All the organisations asked not to be named, fearing that President
Robert Mugabe would close them and arrest their volunteers.
That helping pensioners is a clandestine activity in Zimbabwe
illustrates just how repressive the Mugabe regime has become. Many of the pensioners
say they would die of hunger were it not for the volunteers. The Wiggills’
case is typical. According to one of the distributors of the food parcels,
some receive as little as $4,000 — less than 1½p. “I’ve come across some so desperate that they are living on blackjacks (seeds),” he said. “My own mother-in-law
receives just Z$4,000 and she is a diabetic whose drugs cost at least $4.5m a
month.”

Yet they are well aware that in their pleasant homes with crocheted seat
covers and proper beds, they are still better off than millions of black
Zimbabweans, many of whom had their homes demolished last year in
Operation Murambatswina, Mugabe’s clean-up campaign, and are now living in
makeshift shelters of plastic sheets and scrap metal.

After comfortable middle-class lives, sending children to good schools
and employing maids and gardeners, the white pensioners find it difficult to
get used to charity. “They’ve turned us into welfare cases which is not a
nice feeling when you’ve worked all your life,” said Val Goodes, whose
husband John worked for 36 years as an auditor for the railway company and has a
pension of Z$129,000 (about 30p).

Like the Wiggills, the couple are sent money by their children. “You
just scrape by,” said Goodes. “We long ago stopped buying dairy products or
fruit. When the kettle blew up, we found an old pot.

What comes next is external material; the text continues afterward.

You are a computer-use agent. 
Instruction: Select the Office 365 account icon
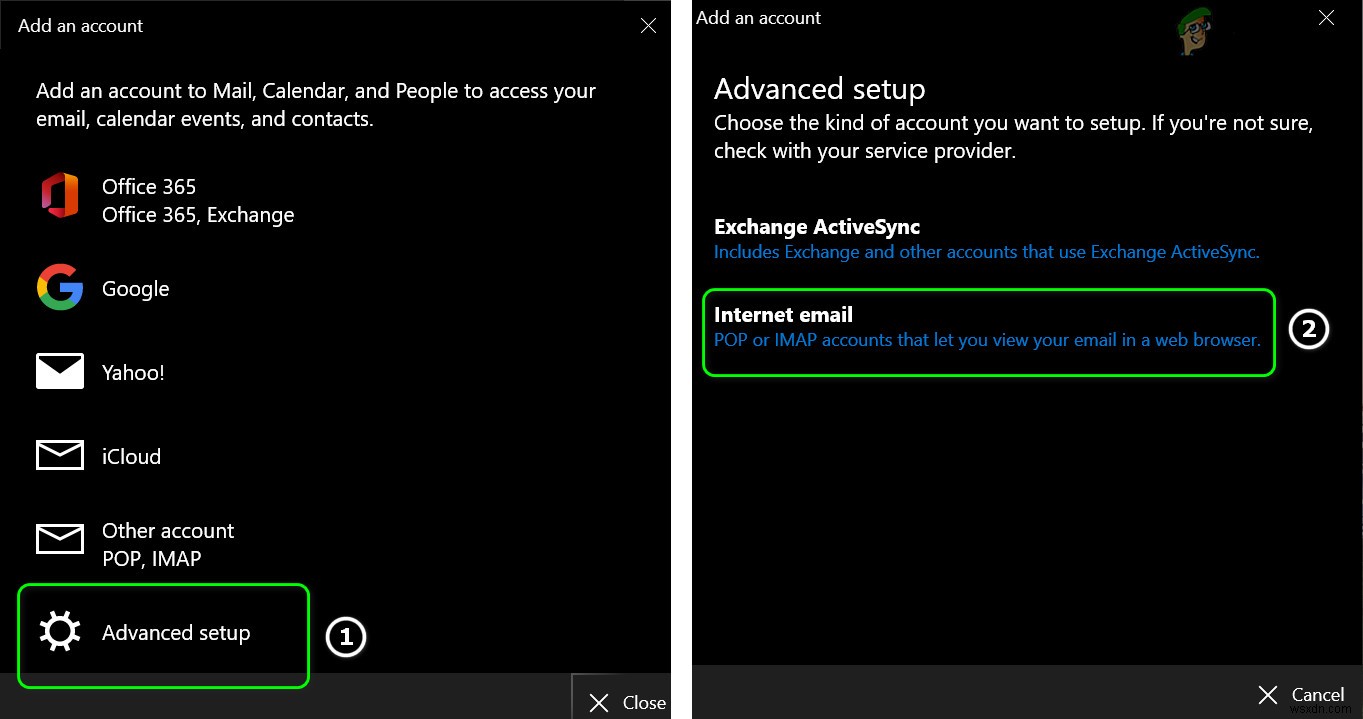(60, 195)
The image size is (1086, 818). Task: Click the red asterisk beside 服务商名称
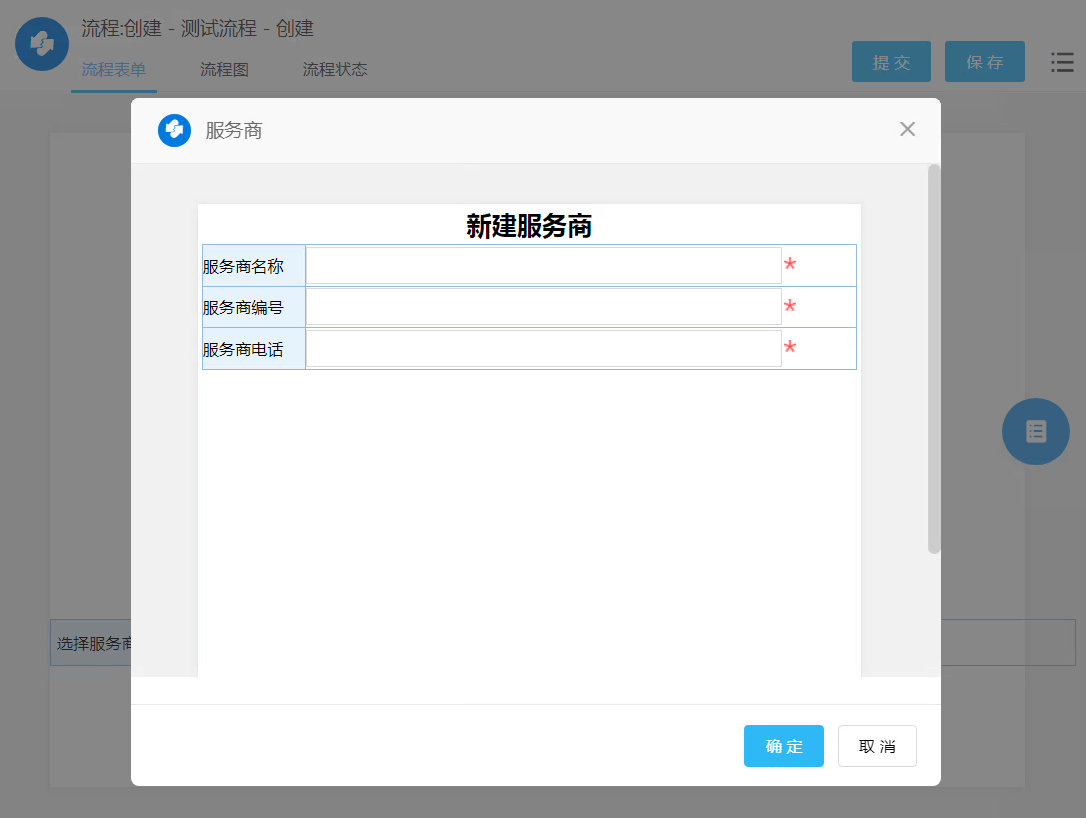point(790,265)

When the iron went,
we stopped ironing things. Now the element has gone in the oven so I can’t
bake.” Their biggest fear is falling ill. The public health system is in such a
state of collapse that hospitals do not have sterile gloves or hand-wash
solution. Private hospitals demand money up front. “As for dentists,
well I will just have to die with the broken teeth I have,” Goodes said.
“It’s very stressful,” Wiggill agreed. “I lay awake at night worrying
about the situation, which doesn’t help the health.”

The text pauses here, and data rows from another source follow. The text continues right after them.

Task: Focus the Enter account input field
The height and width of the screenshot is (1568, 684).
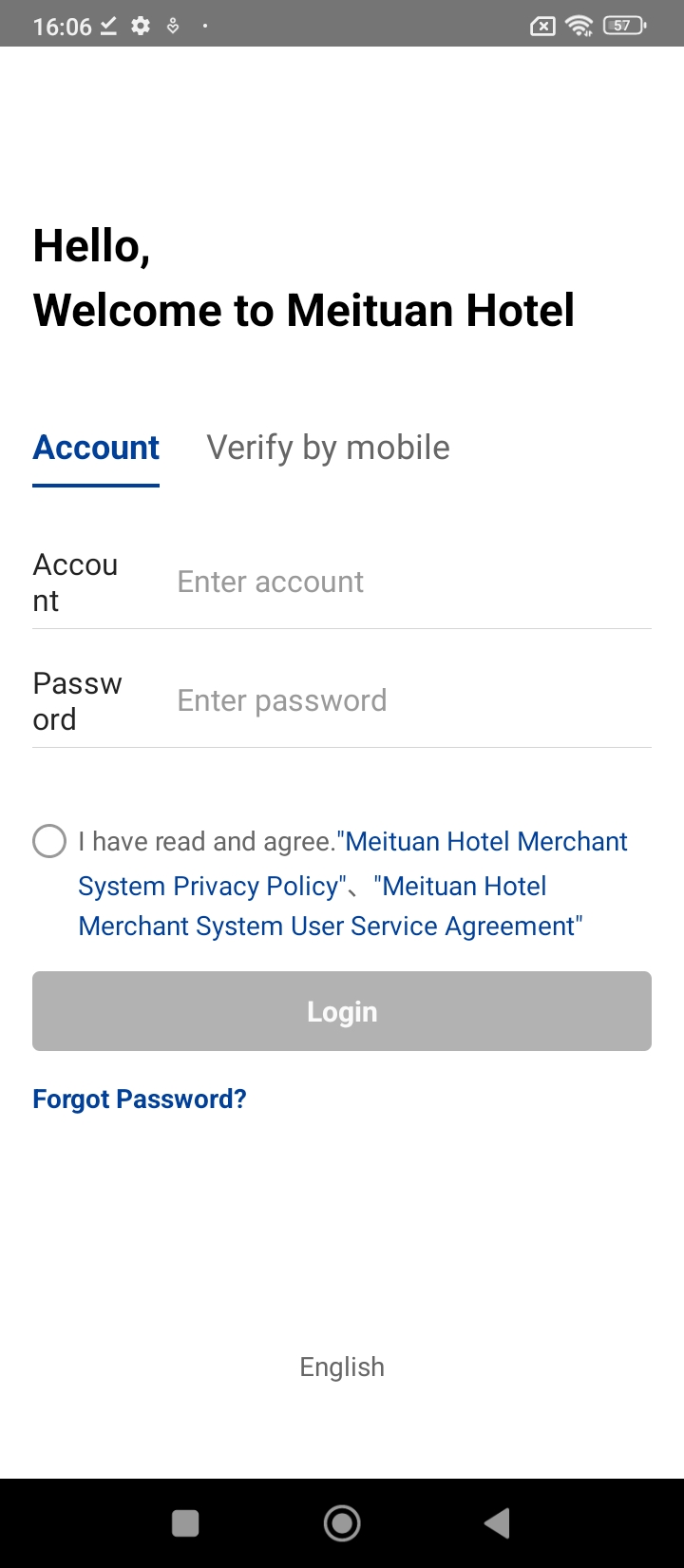Action: point(413,582)
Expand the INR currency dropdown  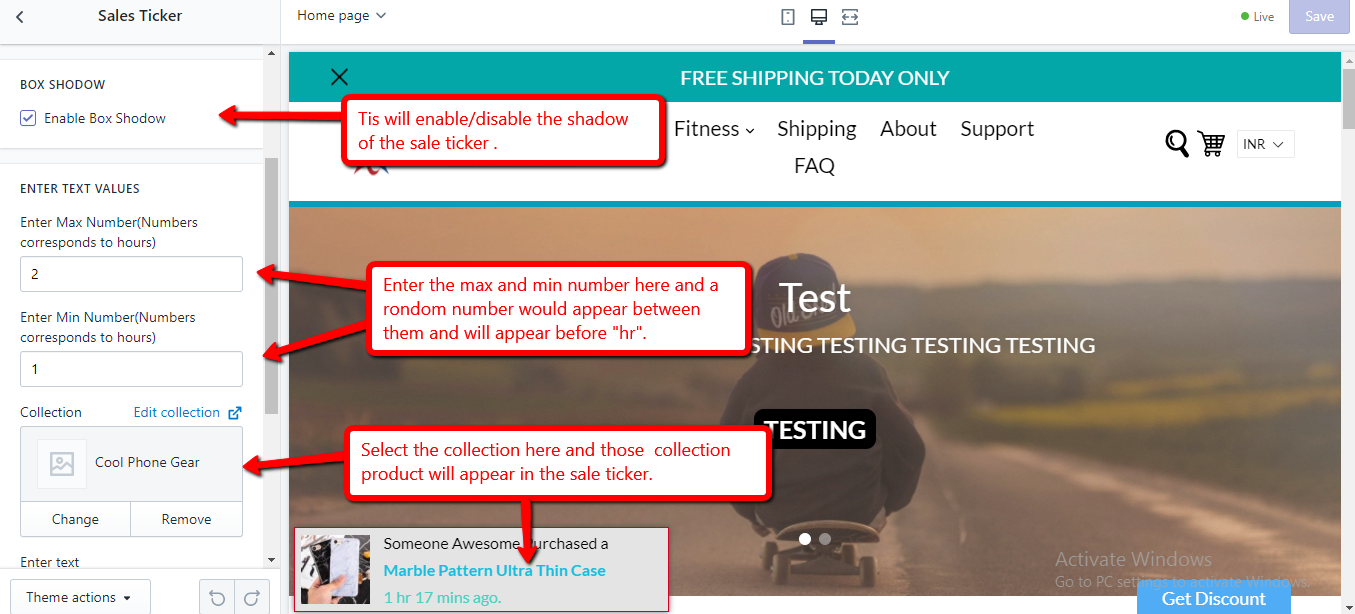1266,145
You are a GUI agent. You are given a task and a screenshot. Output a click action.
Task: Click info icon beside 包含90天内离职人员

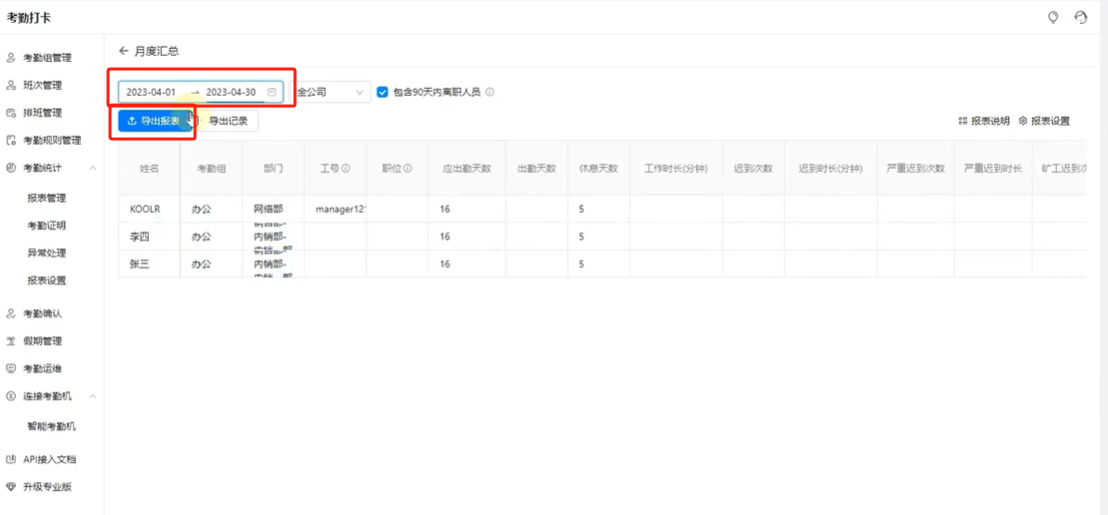click(490, 92)

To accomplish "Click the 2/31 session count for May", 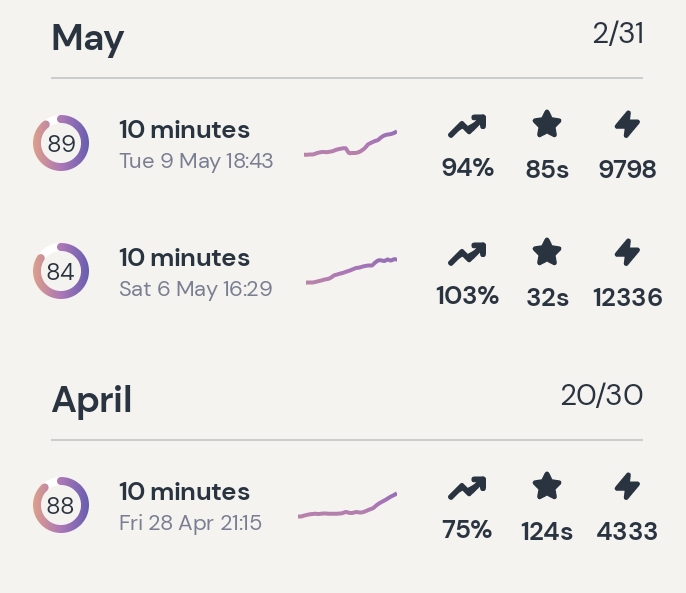I will pos(617,34).
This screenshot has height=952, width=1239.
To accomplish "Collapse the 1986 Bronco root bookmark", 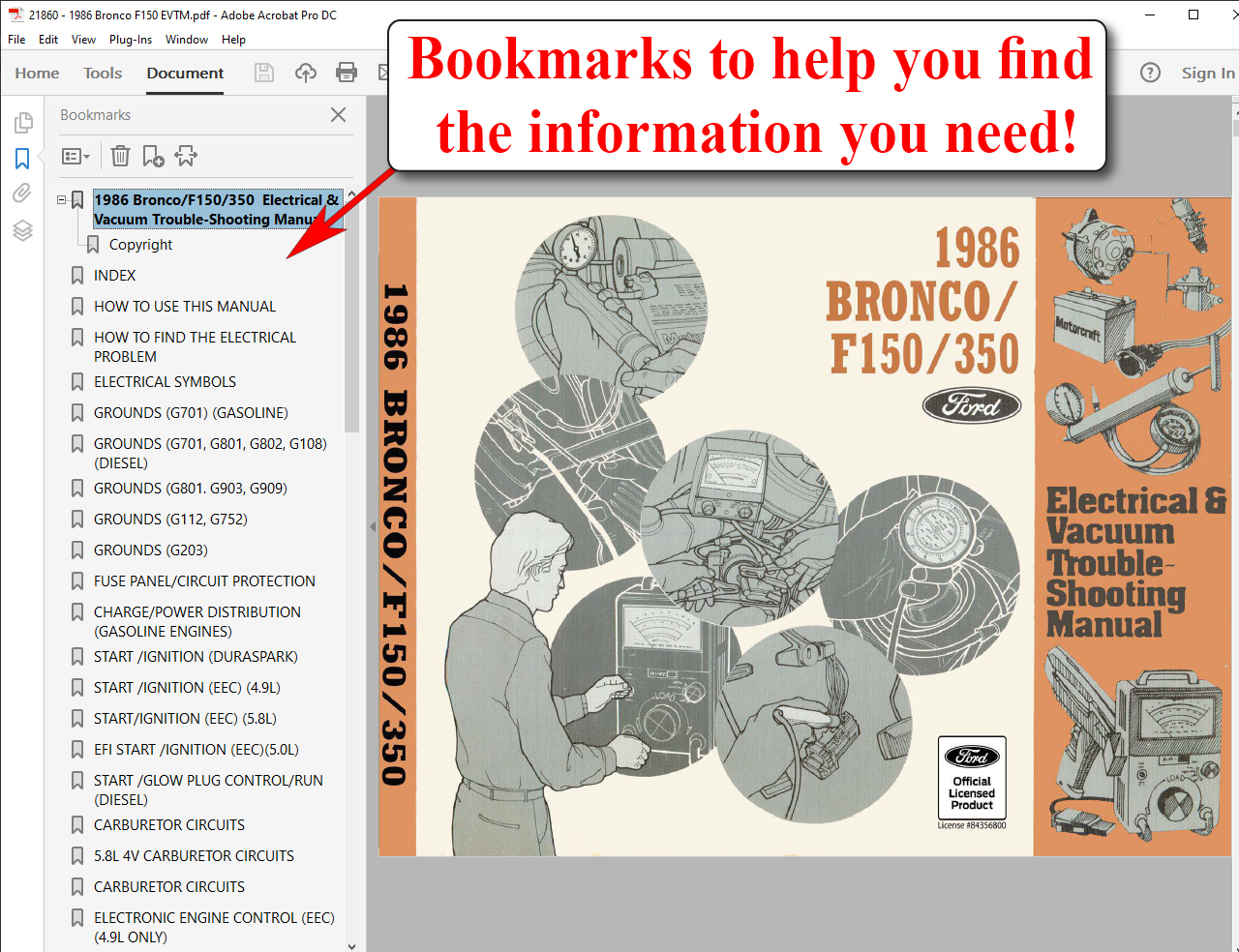I will click(61, 200).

Finding himself almost destitute is not easy for a proud man who worked
throughout the bush war in the 1970s when his trains carried armed guards
and had three steel trucks on the front in case they hit landmines.

“I feel so isolated,” he said. “I used to go with friends to the pub for
a beer or fishing but now cannot go anywhere, so I don’t know what’s going
on.” The couple’s television and hi-fi blew up in a lightning storm. Their
only source of entertainment is a transistor radio. It is too far to walk into town and there is no bus service. The few old people who go to a supermarket often stare
dumbfounded at the million-dollar prices and leave with a single egg or a bread
roll. To buy this may mean queueing for an hour as shoppers count out
stacks of Z$20,000 notes. The last official inflation figure was 782% in
February, but most businesses estimate that it is well over 1,000%.

University students recently went on strike in protest at astronomical fee increases.
Arts and humanities courses rose from Z$3m to Z$30m a year and medical
courses from Z$4m to Z$60m. Mugabe said recently that the solution to the
economic crisis was printing more money. The dollar is now worth so little
that some people use petrol vouchers as currency. Most shops have counting machines or scales but some have stopped counting, preferring to compare the heights of bundles of notes. “I just let people pay in bricks,” said the owner of an upmarket
Harare restaurant where bills often reach Z$50m-Z$60m.